I cringed at the meanness of the hoity-toity, backbiting white socialites and thought their characters were stereotyped and exaggerated, but who am I to say? I’m sure there were white women like that in the South (and elsewhere) in the sixties.

I do know about the reality of Jim Crow laws. Like the white characters in the book who know nothing about the personal lives, joys and sorrows of their domestics, I doubt if my mother knew much about her “maid’s” life. She was one of the black women and men who traveled to the white neighborhoods to work, but who could not live there. There were no African-Americans in the public schools I attended.

Although Stockett describes the characters listening to news accounts of sit-ins at lunch counters and James Meredith integrating the university, this is not political commentary. It’s a book about loyalty, generosity and about smart, proud and determined women with grit. The women are the strength of the book, and I loved them.

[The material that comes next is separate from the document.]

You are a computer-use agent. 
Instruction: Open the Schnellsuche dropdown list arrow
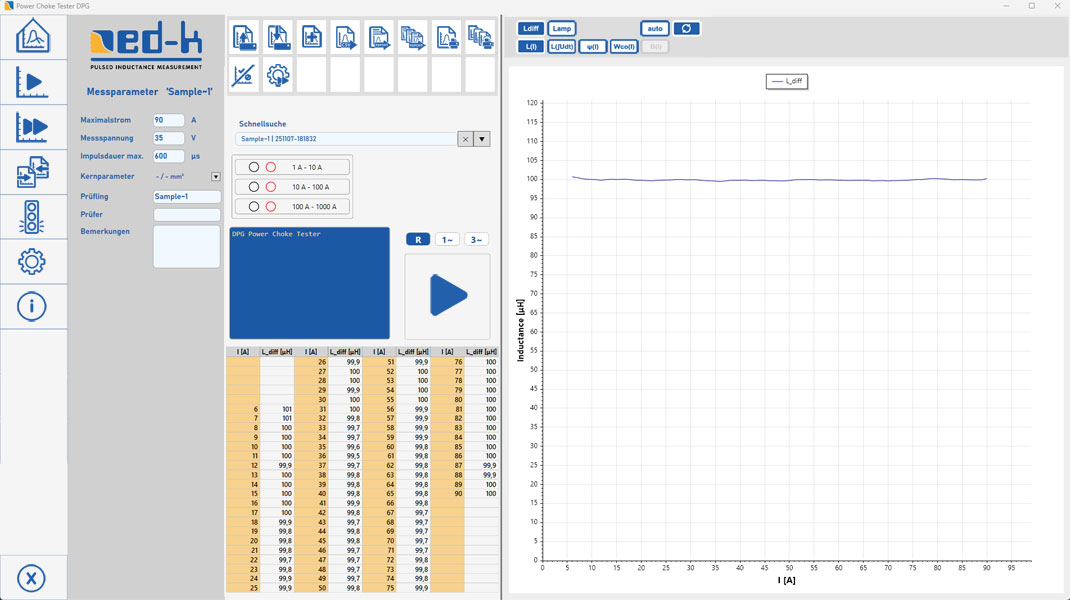[482, 139]
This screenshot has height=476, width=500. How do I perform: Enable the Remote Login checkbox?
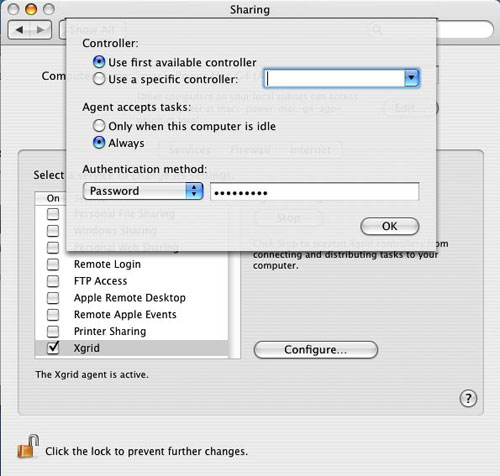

I would characterize this as fiction that would be of interest almost exclusively to women. I can’t imagine many male readers picking this up. Read the New York Times review.
Kathryn Stockett’s website.

Friday, June 5, 2009

Recommendations from Julie

The Little Sleep by Paul Tremblay
This was a fascinating detective story! The detective has narcolepsy which makes getting a case and solving it very hard. I can’t wait to read Tremblay’s next book!

The Suspicions of Mr. Whicher by Kate Summerscale
It was very interesting to look at the beginnings of detective fiction by looking at a true crime that took place in Victorian times. It's rather amazing that one case could have the impact on a society to create in the imaginations of writers an entire genre of fiction.